Both are now at the Peter G. Peterson Foundation, which was created this year to increase public awareness about "the nature and urgency of several key challenges threatening America's future."
According to the foundation, there are six critical challenges that must be addressed "sooner, not later, since time is currently not in our favor."
The six are: budget, savings and current account/trade deficits; entitlement benefits; health care costs; energy consumption; educational competitiveness; and potential proliferation of nuclear and other dangerous materials."
Well, don't be. Not entirely, anyway. At the breakfast, Peterson said there were actually solutions to all these problems, but the real difficulty was getting people to recognize the seriousness of the situation.
"The problem is not a lack of ideas for doing something about it, it is doing something about it," he said.
He went on: "We actually believe we can solve the problems of the economy - but if we don't solve this current crisis, we will have a crisis like nobody has seen. Young people today don't know what hard times are."
The Peterson Foundation has produced a colorful (red, white and blue) little booklet that lists a few things the government needs to do right way including:
Re-instituting tough budget controls "to stop digging our fiscal hole deeper."

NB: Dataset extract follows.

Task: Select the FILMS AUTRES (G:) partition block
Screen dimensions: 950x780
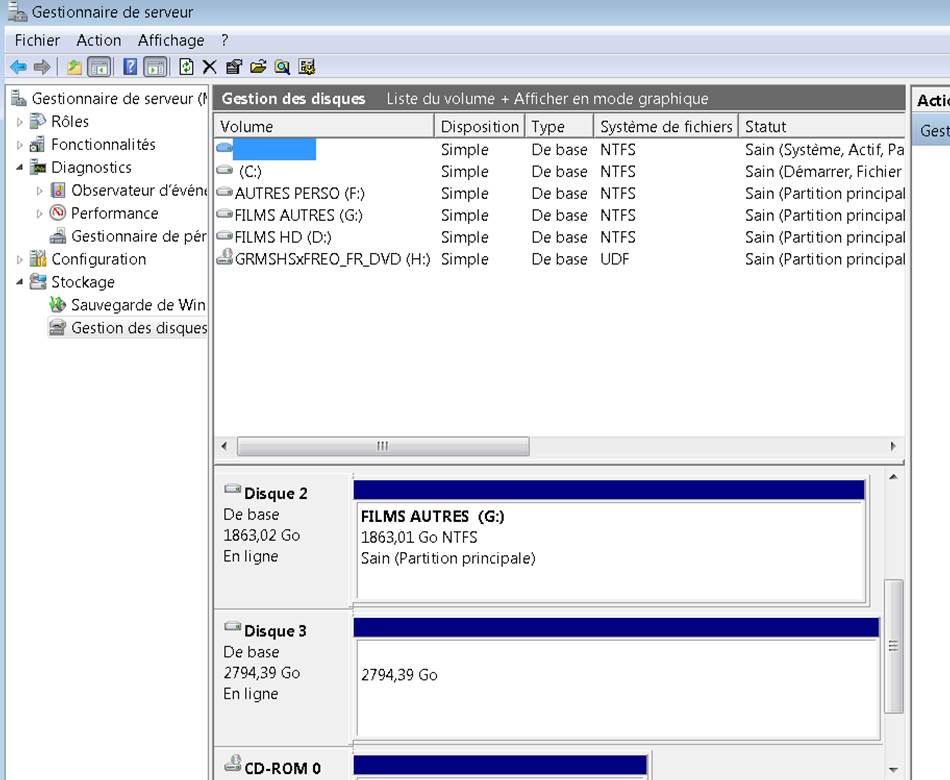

Reforming entitlement and other programs (including Medicare, Medicaid and Social Security) to constrain the growth in costs and make them more efficient, effective and sustainable.
Eliminate low-priority and ineffective programs.
Reform our tax system, making it simpler and fairer while generating additional revenues.
Setting enforceable fiscal policy goals and holding elected leaders accountable for their actions or inactions.
But it is easy to tell the government what to do (though it is difficult to get the government to do it). Here is what the Peterson Foundation thinks individuals can do:
Establish a personal budget, and stick to it.
Formulate a financial plan that includes short-term and long-term objectives regarding education, family and retirement.
Put that plan into action immediately.
Become more responsible about spending and using credit while saving and investing wisely.
Teach children the importance of planning, savings, budgeting, investing and using credit responsibly.
"We are on train-wreck scenario," David Walker said at the end of the breakfast. "But we can solve these problems."